Mr. Straw : I shall give way to the Minister and then I shall make my final point.

Mr. Curry : Will the hon. Gentleman agree with me on at least one point of logic? If there is no scheme, there is no shortfall, and if there is no shortfall there is nothing for which to compensate. I do not understand why he is making such a song and dance about whether we introduce the scheme. If we introduce the scheme and there is a shortfall, there will be compensation. If we do not, there is nothing for which to compensate, so I do not understand why the hon. Gentleman is disagreeing.

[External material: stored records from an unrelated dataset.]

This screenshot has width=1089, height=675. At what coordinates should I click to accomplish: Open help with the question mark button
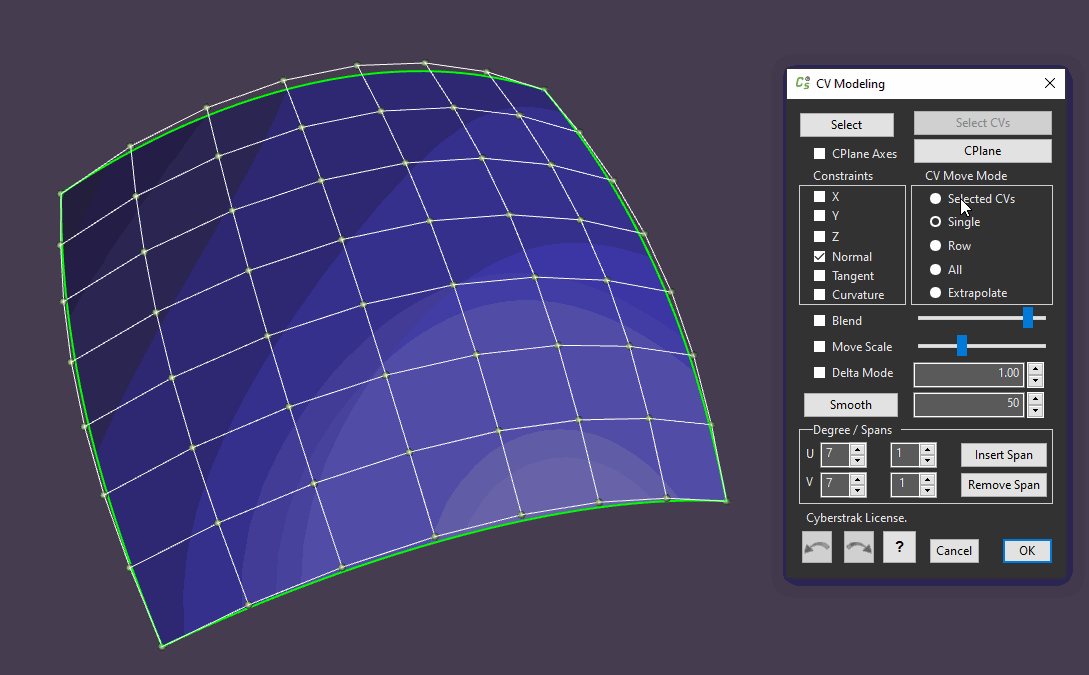pos(899,547)
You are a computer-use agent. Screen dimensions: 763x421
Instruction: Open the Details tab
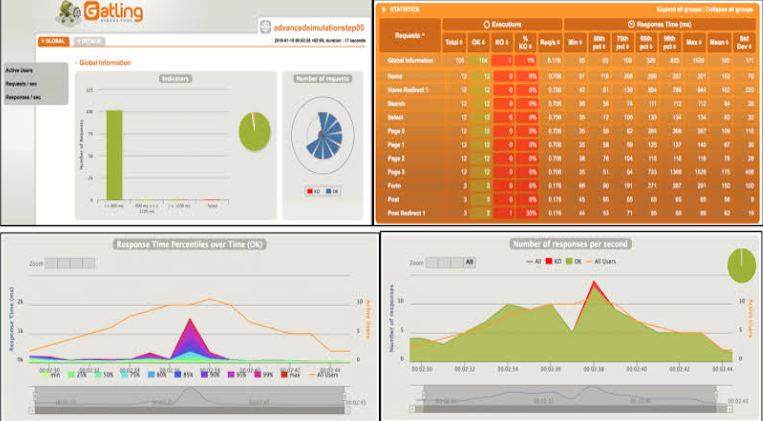coord(89,41)
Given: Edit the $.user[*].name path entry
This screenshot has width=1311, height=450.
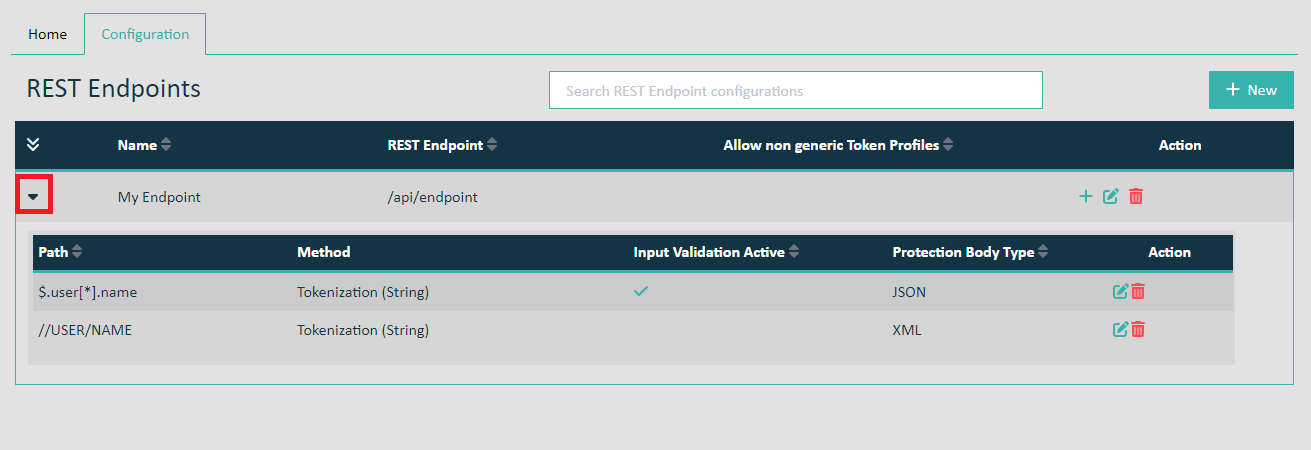Looking at the screenshot, I should point(1121,291).
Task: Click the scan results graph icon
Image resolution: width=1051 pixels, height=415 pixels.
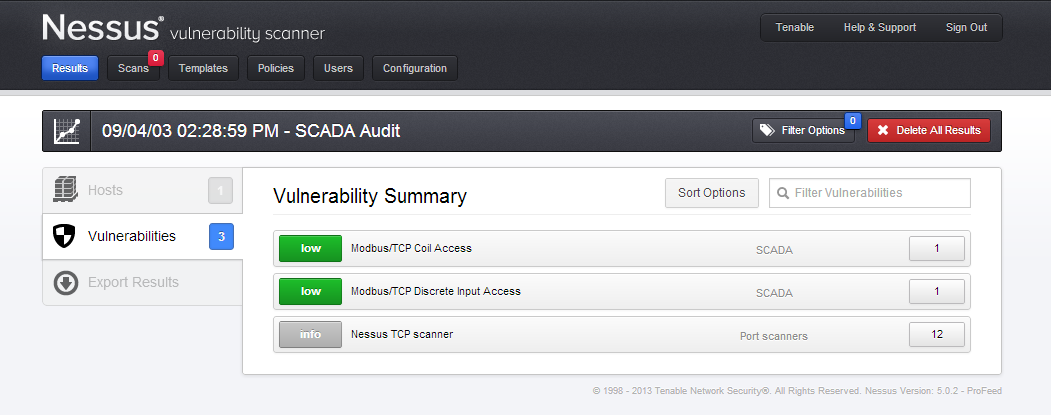Action: tap(66, 131)
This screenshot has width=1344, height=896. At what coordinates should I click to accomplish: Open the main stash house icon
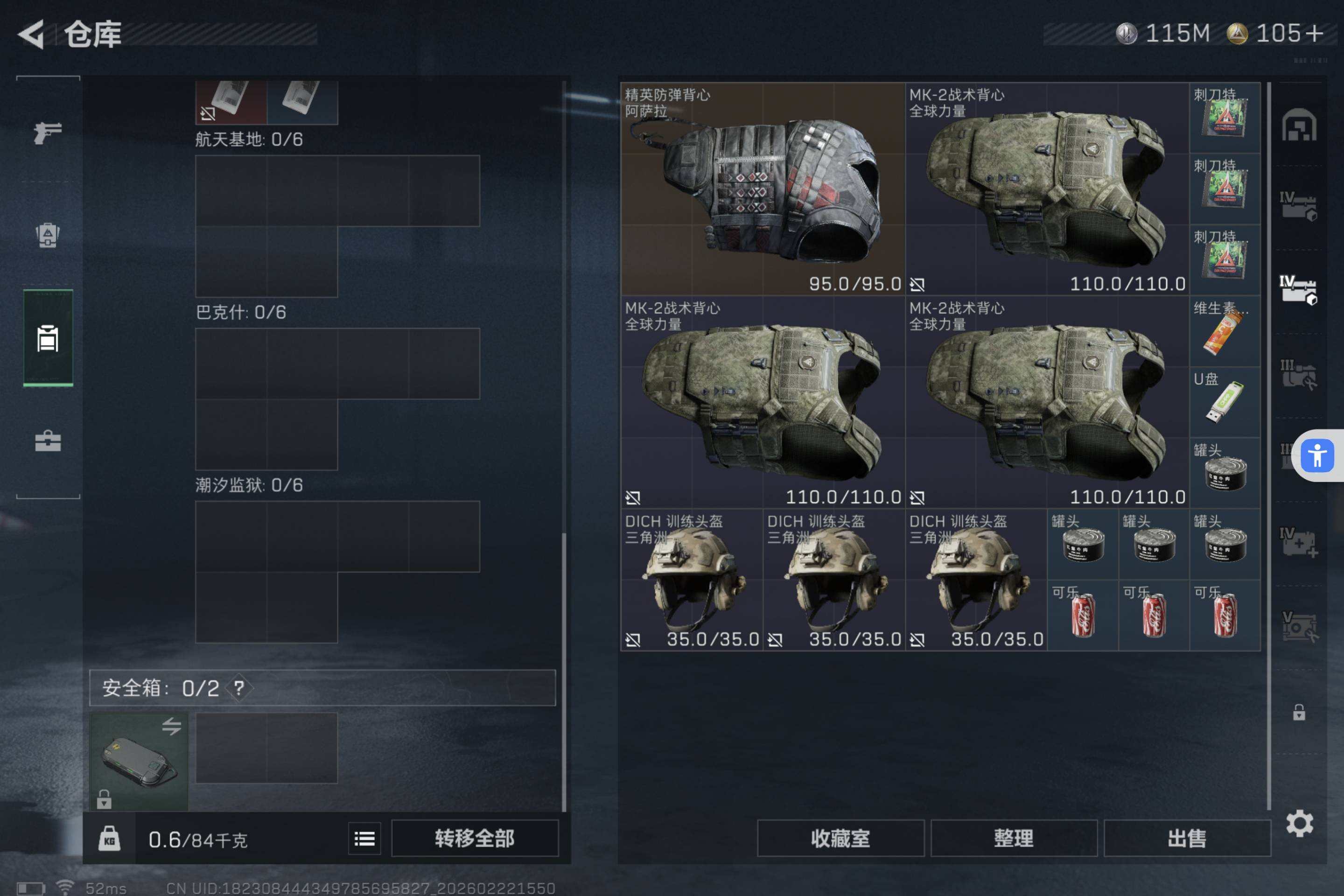tap(1298, 125)
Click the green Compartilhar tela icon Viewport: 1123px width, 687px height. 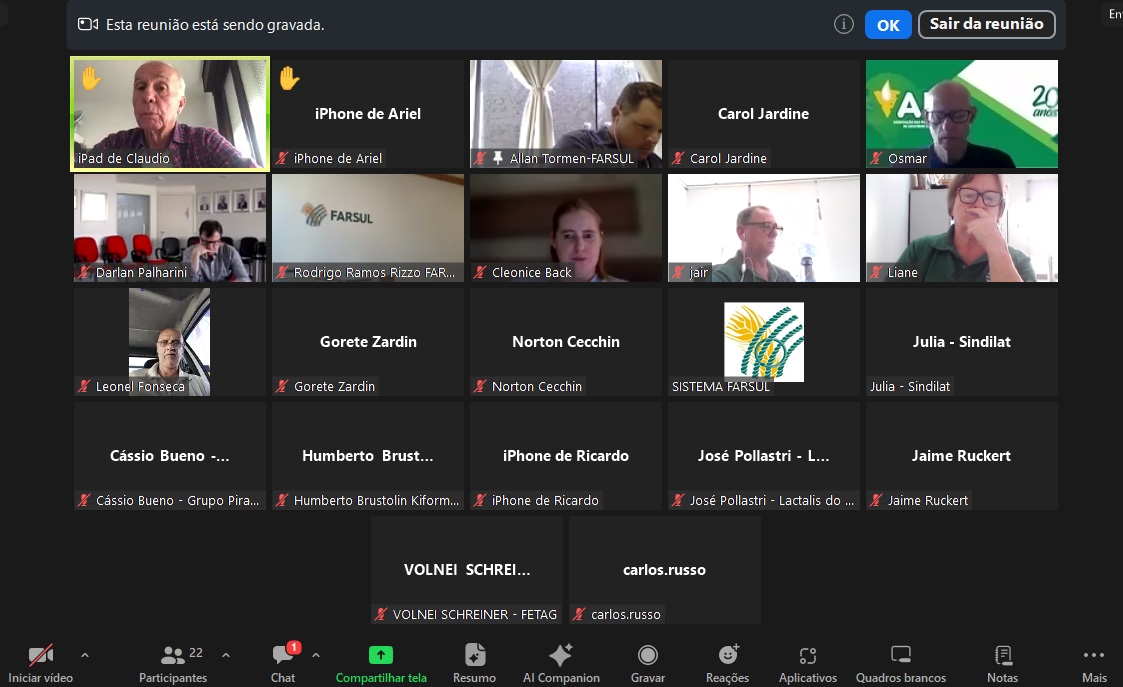click(381, 655)
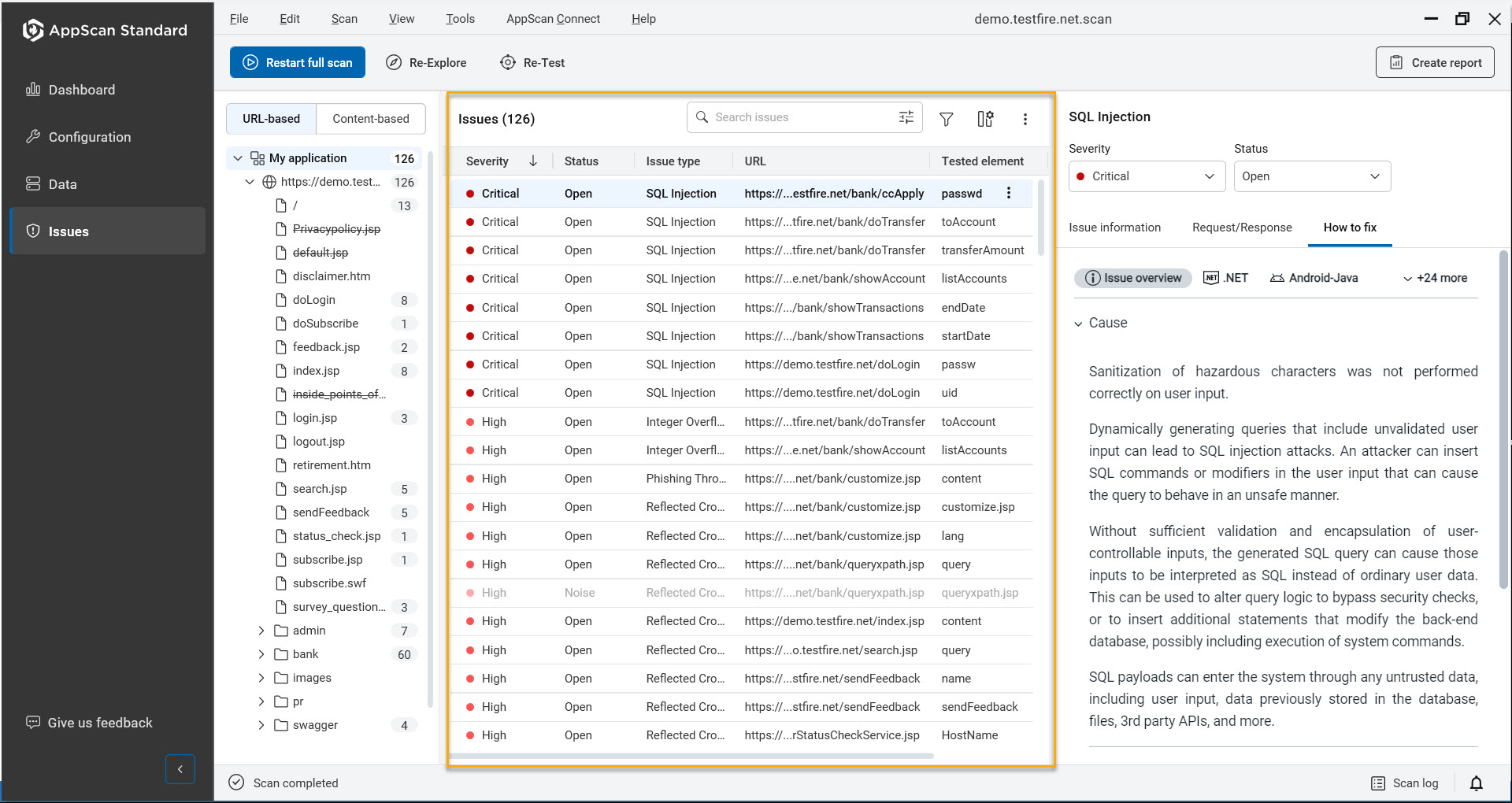
Task: Collapse the left sidebar with the arrow button
Action: pyautogui.click(x=180, y=769)
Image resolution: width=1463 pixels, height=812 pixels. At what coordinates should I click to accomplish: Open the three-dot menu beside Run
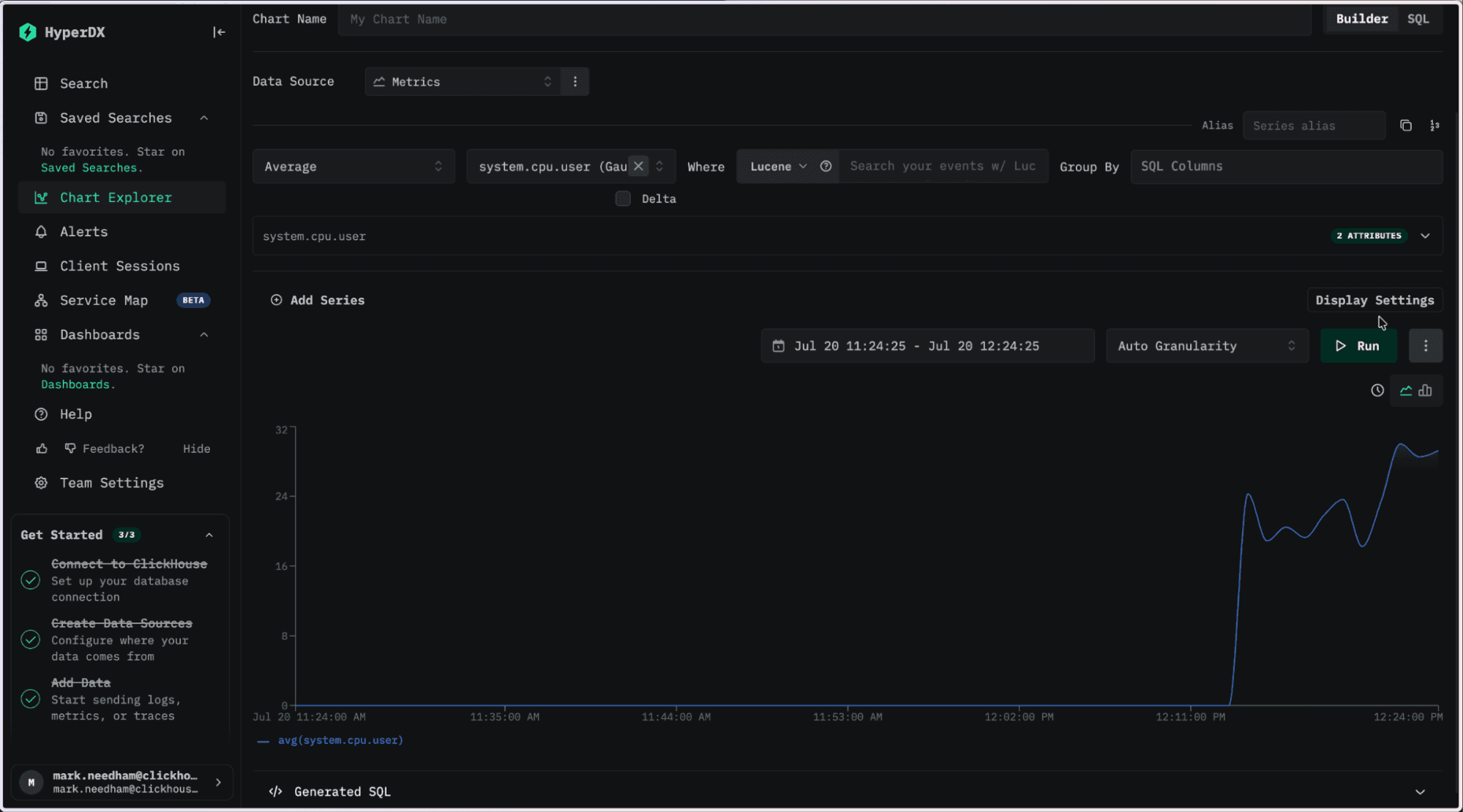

Mr. Straw : That leads to the second substantive point in our reasoned amendment. We do not want the House to buy a pig in a poke. The House is being invited to provide the Secretary of State with powers to introduce a scheme of indeterminate character subject only to the affirmative resolution, which means an hour and a half of debate late at night during which the Minister need not reply to questions--as was the case last night. The Bill should include the undertaking that the Minister has given to the House to the effect that where there is a scheme, it is not a matter of discretion that the Treasury should pay.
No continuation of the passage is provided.